Je l’avoue, dès mon arrivée, cette kippa m’a contrariée. Lorsque le sujet s’est invité dans le débat, j’ai fait remarquer au professeur qu’en France, on n’affichait pas ses convictions et pratiques religieuses. Question de savoir-vivre. Certes, la loi n’interdit pas le port de la kippa ou du voile islamique dans l’espace public. Mais quelle que soit la règle, l’esprit de la laïcité commande une certaine discrétion. « Je m’appelle Cohen, tout le monde sait que je suis juif », m’a rétorqué l’intéressé. Oui, et moi je m’appelle Lévy. Un nom, aussi caractéristique soit-il, ne dit strictement rien de la pratique, a fortiori pour un juif dont la définition relève de la filiation – selon la loi hébraïque, est juif quiconque est né d’une mère juive (même ashkénaze[1] !). On peut donc être juif et totalement athée ou mécréant. Au demeurant, personne ne demande à Cyrille Cohen de se cacher. Et il est vrai qu’il est israélien. Mais il se trouvait en France (pays dont il possède probablement la nationalité). Qu’il respecte le shabbat et mange cacher, c’est une affaire strictement privée. Pour autant, cet appel à la retenue ne vaudrait pas pour un imam, un rabbin ou le pape, en tout cas s’ils étaient invités es qualité.
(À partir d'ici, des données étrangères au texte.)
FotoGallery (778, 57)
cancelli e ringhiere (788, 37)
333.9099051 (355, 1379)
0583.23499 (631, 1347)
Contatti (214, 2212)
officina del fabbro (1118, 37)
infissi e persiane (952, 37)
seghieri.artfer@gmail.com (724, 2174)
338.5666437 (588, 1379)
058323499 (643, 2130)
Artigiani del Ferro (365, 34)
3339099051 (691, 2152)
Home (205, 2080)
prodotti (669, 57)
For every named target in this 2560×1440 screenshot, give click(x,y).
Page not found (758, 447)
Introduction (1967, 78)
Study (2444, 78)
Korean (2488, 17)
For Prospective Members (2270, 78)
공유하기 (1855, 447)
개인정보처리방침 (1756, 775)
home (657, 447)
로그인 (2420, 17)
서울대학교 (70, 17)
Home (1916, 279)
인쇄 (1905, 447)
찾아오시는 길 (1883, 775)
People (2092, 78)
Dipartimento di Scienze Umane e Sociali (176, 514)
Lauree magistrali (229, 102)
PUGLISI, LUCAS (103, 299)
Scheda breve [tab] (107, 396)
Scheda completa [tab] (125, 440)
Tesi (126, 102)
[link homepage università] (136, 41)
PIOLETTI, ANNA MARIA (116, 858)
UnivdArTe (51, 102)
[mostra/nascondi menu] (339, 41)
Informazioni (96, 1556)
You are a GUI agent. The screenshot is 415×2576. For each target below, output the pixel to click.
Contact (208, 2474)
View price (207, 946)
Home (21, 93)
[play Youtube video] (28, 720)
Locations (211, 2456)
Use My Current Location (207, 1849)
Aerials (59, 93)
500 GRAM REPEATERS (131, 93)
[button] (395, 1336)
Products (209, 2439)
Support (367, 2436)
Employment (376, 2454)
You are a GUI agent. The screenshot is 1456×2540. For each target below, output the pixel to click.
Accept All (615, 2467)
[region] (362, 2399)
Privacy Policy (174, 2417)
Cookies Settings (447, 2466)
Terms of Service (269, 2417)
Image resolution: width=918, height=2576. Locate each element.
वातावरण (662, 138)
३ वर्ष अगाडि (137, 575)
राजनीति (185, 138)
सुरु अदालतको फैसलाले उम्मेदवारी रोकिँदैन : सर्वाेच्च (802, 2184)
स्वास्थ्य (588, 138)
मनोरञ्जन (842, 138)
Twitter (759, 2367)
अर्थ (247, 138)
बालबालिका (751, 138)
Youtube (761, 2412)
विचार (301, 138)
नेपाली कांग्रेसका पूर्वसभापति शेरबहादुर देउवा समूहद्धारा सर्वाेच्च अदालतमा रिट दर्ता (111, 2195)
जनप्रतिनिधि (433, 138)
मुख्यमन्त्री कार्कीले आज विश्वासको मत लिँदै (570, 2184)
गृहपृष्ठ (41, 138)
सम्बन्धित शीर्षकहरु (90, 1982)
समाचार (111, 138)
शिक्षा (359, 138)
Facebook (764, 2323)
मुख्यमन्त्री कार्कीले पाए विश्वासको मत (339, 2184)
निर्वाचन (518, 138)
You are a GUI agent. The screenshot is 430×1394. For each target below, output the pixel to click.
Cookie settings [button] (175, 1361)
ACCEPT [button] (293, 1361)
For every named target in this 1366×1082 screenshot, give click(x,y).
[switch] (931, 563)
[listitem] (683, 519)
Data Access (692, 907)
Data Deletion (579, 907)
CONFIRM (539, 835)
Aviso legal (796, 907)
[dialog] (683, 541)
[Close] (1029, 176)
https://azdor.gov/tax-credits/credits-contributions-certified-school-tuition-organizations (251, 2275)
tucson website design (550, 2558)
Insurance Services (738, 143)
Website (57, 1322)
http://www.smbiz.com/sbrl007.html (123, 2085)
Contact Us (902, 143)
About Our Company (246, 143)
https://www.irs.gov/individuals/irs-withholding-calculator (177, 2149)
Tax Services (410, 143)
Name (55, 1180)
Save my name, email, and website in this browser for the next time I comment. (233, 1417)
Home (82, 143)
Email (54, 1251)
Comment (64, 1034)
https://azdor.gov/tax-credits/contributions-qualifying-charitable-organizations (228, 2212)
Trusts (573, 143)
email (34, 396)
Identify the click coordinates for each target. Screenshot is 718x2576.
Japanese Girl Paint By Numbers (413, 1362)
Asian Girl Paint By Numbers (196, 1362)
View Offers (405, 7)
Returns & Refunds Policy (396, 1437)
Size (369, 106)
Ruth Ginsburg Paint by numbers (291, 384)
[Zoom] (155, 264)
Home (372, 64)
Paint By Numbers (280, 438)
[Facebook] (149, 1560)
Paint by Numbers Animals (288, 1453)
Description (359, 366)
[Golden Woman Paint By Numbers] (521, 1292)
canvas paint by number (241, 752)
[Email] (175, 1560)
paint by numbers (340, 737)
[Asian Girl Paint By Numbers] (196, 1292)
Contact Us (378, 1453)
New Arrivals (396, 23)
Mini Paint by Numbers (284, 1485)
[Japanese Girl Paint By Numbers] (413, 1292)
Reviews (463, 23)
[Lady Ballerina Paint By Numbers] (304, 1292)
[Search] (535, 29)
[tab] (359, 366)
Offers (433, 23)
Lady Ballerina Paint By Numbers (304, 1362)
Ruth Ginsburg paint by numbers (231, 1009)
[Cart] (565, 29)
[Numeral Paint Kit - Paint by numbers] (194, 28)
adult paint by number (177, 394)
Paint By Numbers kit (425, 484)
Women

Plus encore qu’une loi, qui ne
peut être modifiée que par le vote du Parlement, une règle tacite est sujette à
évolution, en fonction des débats qui traversent la société. Il est probable
que cette kippa n’aurait pas choqué il y a trente ans, avant que le voile
islamique devienne un sujet récurrent de la dispute française, notamment grâce
à certaines sœurs Lévy[2]…
Certains internautes n’ont pas manqué de faire le rapprochement. « Là
on est au comble du fou rire sur #hdpros eux qui râlent à longueur de journée
sur les voiles ou les djellabas, hop dès le lundi matin professeur Cyrille
Cohen et sa kippa sur la tête sur le plateau », tweete un courageux
anonyme qui s’est baptisé « Le Comédien ». Eh bien, en dépit d’une
légère aigreur, ce comédien-là n’a pas tort. Dénoncer le voile et accepter la
kippa témoigne au minimum d’une incohérence et, aux yeux de pas mal de gens,
d’un déplorable deux poids, deux mesures. C’est d’ailleurs dans cette
perspective qu’il y a quelques années, Marine Le Pen avait demandé aux juifs
français de renoncer à la kippa dans la rue. Beaucoup l’ont fait,
malheureusement pour des raisons de sécurité.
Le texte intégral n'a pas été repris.